Inhibiting adipose tissue lipogenesis reprograms thermogenesis and PPARγ activation to decrease diet-induced obesity - PubMed (original) (raw)

. 2012 Aug 8;16(2):189-201.

doi: 10.1016/j.cmet.2012.06.013.

Li Yin, Anne P L Jensen-Urstad, Katsuhiko Funai, Trey Coleman, John H Baird, Meral K El Ramahi, Babak Razani, Haowei Song, Fong Fu-Hsu, John Turk, Clay F Semenkovich

Affiliations

Inhibiting adipose tissue lipogenesis reprograms thermogenesis and PPARγ activation to decrease diet-induced obesity

Irfan J Lodhi et al. Cell Metab. 2012.

Abstract

De novo lipogenesis in adipocytes, especially with high fat feeding, is poorly understood. We demonstrate that an adipocyte lipogenic pathway encompassing fatty acid synthase (FAS) and PexRAP (peroxisomal reductase activating PPARγ) modulates endogenous PPARγ activation and adiposity.

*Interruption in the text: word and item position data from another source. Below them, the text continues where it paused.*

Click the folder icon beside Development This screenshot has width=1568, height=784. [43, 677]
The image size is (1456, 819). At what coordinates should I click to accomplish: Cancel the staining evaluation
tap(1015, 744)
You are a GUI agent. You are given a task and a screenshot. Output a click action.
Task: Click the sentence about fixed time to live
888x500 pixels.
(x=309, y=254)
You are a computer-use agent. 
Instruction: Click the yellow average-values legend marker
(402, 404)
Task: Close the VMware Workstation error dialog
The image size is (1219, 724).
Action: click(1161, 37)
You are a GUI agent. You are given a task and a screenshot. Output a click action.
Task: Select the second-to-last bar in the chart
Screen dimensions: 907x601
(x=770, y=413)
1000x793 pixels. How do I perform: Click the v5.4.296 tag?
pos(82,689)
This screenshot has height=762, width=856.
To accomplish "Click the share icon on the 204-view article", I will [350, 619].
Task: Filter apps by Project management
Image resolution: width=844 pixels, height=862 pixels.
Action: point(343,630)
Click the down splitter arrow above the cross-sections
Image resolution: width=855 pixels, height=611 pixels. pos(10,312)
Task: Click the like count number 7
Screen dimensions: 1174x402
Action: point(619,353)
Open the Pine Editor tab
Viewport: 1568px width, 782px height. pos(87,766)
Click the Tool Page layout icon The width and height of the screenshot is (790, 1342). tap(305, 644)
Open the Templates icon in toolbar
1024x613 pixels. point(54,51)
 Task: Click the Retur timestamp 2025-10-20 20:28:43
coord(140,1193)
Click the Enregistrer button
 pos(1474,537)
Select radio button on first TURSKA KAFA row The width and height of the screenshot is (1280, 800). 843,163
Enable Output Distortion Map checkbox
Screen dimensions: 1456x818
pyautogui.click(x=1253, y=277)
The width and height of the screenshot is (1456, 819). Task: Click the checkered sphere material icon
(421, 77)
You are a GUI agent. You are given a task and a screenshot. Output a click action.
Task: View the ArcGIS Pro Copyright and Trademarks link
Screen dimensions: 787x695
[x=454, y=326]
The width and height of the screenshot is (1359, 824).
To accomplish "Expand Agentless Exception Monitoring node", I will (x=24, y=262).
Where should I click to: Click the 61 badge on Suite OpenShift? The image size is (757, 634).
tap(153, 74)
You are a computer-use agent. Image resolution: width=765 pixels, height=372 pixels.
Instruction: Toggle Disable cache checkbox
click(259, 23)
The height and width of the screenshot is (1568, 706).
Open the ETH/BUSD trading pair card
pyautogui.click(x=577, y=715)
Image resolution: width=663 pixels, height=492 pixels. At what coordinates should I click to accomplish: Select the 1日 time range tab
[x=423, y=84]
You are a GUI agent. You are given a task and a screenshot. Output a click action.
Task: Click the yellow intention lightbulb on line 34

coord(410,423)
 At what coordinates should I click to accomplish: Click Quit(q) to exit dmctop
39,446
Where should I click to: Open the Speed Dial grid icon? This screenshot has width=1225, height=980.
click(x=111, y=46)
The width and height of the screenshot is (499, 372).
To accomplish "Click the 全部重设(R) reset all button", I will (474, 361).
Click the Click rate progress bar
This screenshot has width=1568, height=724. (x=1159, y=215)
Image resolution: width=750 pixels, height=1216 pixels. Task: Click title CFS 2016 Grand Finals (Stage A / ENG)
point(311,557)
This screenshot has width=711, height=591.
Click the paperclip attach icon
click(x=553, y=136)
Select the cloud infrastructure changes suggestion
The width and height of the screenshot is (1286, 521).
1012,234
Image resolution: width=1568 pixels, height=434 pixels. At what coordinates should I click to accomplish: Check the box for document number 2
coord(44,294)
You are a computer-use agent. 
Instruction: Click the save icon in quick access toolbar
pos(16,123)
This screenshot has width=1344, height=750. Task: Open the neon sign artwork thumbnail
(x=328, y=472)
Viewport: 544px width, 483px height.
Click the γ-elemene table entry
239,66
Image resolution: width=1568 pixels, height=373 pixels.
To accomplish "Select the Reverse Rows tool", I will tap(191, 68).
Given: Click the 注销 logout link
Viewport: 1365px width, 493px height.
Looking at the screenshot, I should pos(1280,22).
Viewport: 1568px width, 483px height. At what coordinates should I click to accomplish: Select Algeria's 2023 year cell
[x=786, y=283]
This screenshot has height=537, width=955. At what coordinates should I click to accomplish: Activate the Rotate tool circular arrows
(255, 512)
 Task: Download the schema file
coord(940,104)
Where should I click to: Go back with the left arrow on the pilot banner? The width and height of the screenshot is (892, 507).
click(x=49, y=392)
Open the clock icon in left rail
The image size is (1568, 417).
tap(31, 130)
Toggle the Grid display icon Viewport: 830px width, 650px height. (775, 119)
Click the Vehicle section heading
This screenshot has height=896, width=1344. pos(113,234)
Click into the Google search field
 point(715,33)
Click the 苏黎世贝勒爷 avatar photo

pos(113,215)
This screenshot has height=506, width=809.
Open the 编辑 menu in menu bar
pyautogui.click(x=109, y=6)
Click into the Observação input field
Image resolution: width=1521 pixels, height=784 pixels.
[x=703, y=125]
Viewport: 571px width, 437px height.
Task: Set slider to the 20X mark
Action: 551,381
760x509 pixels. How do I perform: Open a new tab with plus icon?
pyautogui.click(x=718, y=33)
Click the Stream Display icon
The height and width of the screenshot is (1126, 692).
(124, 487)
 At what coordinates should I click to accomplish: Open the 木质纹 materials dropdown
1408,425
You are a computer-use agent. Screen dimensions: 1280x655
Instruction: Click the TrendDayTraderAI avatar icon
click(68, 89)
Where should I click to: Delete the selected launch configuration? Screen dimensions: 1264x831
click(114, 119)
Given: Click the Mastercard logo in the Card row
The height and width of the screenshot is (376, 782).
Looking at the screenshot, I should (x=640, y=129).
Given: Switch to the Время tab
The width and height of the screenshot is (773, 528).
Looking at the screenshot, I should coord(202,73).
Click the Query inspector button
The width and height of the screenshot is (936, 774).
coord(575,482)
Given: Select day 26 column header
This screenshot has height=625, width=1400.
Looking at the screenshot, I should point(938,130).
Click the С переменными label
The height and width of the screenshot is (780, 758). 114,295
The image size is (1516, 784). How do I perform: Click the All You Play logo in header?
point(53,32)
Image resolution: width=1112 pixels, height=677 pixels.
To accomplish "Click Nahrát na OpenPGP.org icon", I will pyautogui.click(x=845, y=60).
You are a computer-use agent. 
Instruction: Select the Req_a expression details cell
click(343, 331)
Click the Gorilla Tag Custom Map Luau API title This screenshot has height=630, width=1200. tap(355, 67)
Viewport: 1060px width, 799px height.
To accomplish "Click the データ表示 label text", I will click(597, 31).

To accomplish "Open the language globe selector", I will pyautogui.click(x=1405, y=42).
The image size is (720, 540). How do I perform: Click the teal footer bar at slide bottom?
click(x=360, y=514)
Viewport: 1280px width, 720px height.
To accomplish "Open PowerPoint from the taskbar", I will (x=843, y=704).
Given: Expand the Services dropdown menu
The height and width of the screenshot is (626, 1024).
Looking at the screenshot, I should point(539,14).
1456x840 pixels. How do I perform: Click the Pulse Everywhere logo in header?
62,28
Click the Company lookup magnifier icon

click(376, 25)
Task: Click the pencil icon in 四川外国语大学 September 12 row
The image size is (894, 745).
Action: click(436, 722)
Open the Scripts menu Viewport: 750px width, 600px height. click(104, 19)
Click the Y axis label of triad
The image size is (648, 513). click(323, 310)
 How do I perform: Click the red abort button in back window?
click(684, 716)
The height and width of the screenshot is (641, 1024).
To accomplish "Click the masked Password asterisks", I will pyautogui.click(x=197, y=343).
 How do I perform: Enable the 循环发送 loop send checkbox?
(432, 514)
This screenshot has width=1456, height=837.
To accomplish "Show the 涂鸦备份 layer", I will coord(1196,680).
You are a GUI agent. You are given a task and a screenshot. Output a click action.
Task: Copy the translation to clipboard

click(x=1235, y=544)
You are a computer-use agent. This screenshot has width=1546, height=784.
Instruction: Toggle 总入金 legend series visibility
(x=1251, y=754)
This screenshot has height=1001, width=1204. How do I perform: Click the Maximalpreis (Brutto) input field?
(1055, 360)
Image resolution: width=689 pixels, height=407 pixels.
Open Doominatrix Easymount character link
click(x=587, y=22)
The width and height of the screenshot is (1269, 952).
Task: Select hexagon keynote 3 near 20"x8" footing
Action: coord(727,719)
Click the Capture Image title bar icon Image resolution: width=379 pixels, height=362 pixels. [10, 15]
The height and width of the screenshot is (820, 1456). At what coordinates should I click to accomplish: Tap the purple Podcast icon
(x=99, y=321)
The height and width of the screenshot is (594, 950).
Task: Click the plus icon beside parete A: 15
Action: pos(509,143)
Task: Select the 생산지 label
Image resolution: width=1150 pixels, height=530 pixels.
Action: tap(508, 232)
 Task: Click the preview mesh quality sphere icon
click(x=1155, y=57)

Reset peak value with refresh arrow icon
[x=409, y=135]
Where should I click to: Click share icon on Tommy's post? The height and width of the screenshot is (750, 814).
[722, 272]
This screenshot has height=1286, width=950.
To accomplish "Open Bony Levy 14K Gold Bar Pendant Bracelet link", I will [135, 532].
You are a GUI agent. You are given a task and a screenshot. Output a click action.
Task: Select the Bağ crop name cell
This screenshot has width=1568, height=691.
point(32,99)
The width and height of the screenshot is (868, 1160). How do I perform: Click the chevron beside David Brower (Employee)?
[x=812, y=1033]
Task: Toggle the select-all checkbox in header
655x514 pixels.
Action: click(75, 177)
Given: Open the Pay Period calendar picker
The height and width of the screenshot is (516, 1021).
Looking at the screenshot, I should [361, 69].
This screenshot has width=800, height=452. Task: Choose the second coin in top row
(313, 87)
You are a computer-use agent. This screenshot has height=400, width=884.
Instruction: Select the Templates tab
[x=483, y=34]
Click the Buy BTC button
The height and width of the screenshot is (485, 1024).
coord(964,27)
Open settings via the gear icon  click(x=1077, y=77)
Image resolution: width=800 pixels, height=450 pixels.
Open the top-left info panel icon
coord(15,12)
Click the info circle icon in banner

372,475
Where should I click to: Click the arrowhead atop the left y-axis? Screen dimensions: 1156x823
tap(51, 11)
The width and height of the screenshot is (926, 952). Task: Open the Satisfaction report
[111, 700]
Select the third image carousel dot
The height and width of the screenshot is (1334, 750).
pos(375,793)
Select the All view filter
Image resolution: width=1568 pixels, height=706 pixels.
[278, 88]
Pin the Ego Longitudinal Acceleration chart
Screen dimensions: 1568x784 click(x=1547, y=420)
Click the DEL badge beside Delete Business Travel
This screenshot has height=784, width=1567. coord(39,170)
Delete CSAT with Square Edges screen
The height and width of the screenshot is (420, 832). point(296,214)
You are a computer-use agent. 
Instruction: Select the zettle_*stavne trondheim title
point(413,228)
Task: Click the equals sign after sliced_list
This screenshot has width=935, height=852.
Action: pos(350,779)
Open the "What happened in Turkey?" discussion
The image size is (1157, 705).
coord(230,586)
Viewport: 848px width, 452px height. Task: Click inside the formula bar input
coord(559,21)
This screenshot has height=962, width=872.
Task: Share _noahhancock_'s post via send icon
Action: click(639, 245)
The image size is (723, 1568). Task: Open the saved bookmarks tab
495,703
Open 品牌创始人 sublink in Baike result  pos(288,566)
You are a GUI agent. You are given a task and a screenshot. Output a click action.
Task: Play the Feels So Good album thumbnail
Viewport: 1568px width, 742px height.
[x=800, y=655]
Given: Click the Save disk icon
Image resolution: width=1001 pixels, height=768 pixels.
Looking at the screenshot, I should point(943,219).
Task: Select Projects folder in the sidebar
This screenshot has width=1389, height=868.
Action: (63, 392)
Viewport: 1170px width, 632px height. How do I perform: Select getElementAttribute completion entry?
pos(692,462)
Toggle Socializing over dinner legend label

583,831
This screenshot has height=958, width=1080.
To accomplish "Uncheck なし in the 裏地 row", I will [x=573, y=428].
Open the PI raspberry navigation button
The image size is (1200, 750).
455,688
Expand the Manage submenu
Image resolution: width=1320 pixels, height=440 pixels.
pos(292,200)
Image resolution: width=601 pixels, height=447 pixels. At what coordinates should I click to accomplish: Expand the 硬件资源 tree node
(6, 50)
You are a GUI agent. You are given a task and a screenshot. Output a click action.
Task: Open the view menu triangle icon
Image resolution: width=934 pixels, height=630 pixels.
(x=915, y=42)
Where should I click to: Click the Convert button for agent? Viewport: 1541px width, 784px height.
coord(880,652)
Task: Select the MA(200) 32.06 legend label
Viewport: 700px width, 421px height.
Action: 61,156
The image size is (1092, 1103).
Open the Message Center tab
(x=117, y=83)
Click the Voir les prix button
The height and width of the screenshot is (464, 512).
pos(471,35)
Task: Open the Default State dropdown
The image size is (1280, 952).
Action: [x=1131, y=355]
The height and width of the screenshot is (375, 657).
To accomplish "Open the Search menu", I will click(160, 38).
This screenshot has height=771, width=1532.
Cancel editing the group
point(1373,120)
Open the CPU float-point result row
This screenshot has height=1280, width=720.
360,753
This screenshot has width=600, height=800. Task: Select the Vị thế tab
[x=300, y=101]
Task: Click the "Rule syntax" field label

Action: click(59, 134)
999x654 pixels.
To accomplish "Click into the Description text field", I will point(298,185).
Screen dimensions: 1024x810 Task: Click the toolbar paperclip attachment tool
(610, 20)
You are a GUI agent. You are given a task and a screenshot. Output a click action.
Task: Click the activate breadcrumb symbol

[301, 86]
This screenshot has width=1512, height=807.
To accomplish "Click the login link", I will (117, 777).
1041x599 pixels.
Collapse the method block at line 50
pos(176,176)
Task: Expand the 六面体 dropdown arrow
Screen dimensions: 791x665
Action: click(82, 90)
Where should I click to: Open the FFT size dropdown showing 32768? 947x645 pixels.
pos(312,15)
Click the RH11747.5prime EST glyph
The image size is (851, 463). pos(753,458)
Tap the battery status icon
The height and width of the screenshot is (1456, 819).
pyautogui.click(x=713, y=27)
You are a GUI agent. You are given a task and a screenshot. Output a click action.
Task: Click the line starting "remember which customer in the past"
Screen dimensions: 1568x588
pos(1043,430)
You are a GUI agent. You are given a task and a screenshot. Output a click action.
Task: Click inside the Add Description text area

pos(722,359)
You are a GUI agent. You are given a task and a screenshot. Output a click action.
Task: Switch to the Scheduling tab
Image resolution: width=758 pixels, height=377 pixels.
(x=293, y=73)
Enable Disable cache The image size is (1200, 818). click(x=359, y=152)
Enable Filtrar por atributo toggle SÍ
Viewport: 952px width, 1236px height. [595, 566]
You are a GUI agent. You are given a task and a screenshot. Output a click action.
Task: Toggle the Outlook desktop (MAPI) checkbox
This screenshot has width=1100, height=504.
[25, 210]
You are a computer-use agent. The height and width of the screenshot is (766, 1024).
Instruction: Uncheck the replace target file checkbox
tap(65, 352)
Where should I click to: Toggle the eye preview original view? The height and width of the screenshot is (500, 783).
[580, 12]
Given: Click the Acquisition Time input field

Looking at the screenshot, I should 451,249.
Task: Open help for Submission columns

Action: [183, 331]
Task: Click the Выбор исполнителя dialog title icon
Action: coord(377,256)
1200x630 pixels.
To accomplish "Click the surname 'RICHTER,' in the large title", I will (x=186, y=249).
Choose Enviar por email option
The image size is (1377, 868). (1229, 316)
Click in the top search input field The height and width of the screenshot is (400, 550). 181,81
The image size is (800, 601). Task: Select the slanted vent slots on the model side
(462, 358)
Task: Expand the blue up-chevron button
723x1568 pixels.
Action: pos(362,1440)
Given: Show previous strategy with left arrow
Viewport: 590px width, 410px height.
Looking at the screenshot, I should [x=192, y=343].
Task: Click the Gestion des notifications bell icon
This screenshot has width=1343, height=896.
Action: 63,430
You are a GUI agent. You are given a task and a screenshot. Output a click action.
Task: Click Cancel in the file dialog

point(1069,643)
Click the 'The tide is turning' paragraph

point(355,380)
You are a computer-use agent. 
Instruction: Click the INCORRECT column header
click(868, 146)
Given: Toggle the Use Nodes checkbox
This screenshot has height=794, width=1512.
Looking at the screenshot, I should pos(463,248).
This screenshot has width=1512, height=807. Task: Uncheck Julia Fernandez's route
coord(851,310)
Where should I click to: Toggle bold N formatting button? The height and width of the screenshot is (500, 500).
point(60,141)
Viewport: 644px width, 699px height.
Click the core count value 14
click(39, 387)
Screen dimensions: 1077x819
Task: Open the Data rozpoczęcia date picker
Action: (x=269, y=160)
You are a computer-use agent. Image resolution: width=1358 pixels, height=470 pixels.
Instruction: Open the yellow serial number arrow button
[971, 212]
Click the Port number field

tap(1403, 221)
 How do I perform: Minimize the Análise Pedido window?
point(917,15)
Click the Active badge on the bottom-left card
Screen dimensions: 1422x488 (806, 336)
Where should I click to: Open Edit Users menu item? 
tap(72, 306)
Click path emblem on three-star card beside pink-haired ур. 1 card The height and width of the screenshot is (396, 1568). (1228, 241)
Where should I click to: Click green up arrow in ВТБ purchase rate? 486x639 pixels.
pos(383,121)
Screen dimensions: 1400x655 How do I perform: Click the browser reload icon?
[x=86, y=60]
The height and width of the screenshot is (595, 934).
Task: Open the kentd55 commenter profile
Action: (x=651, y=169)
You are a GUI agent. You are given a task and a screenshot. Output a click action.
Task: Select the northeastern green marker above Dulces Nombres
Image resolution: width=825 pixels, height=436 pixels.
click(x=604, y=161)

Mice lacking FAS in adult adipose tissue manifested increased energy expenditure, increased brown fat-like adipocytes in subcutaneous adipose tissue, and resistance to diet-induced obesity. FAS knockdown in embryonic fibroblasts decreased PPARγ transcriptional activity and adipogenesis. FAS-dependent alkyl ether phosphatidylcholine species were associated with PPARγ and treatment of 3T3-L1 cells with one such ether lipid increased PPARγ transcriptional activity. PexRAP, a protein required for alkyl ether lipid synthesis, was associated with peroxisomes and induced during adipogenesis. PexRAP knockdown in cells decreased PPARγ transcriptional activity and adipogenesis. PexRAP knockdown in mice decreased expression of PPARγ-dependent genes and reduced diet-induced adiposity. These findings suggest that inhibiting PexRAP or related lipogenic enzymes could treat obesity and diabetes.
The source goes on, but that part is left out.